What are steps for under taking a Business Intelligence project and how Pentaho BI Suite of products help in achieving this task?

Each Business Intelligence project has an ETL process that needs to push the data from existing database to other database using some script on real time [Embedded] or as EOD process. The EOD process can push the data from existing Real time data into a staging area from here the data is then filtered and loaded into star schema, here the facts are getting calculated and stored for a particular set of dimensions.

So how does the Pentaho product stacks up for ETL? Calypso has spoon as an editor where user can create extraction and transformation rules in a stand alone application this editor generates the desired result and transforms the data from various datasources into the staging db it can extract from various sources namely flat files, excel files, various db and perform action over these. Pentaho also comes up with a Pentaho data integration later which performs this transformation.

Once the data is secured, it is mined for various dimensions of management view, these contain  analysis logic which then populates the fact tables of star schema.
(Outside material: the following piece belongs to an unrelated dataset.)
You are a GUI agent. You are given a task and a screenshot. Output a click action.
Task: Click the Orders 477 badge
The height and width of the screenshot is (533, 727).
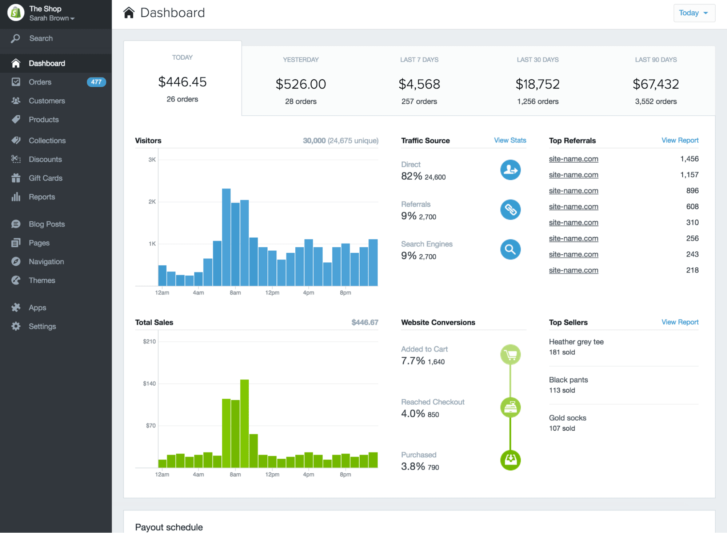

In the example above we store fact table that is the analysis numbers for a set of each dimensions. For example what is the numbers that we would see if the see from products perspective so the join would one products and numbers are store in fact table. We then have pre defined dimension on product types say for ex: we have $X revenues from FMCG and $X from men’s wear, however the facts sales number would be readily calculated as these products are preconfigured already. Similarly we can guess how the other dimensions would work here.

Now we have the numbers with us. To generate the presentation of these numbers in a dashboard, we need lots of features on these dashboards. So Pentaho provides lots of goodies in dashboard preparation. In the dashboard the user would select and aggregate based on these dimensions and would like how the fact changes for the given condition of dimensions.

Pentaho has dashboard which is rendered using GWT/JPIVOT/GoogleMaps/Servlet and these reports are secured using administration module. This module would be responsible for rendering and slicing/dicing and have in built drill down facility. Companies are free to enhance these functionality and add features to existing utilities that come along with Pentaho.



Management could also be shown with google map representing the sales and figure each unit is bringing. This helps the top management to focus and drill down from each locations.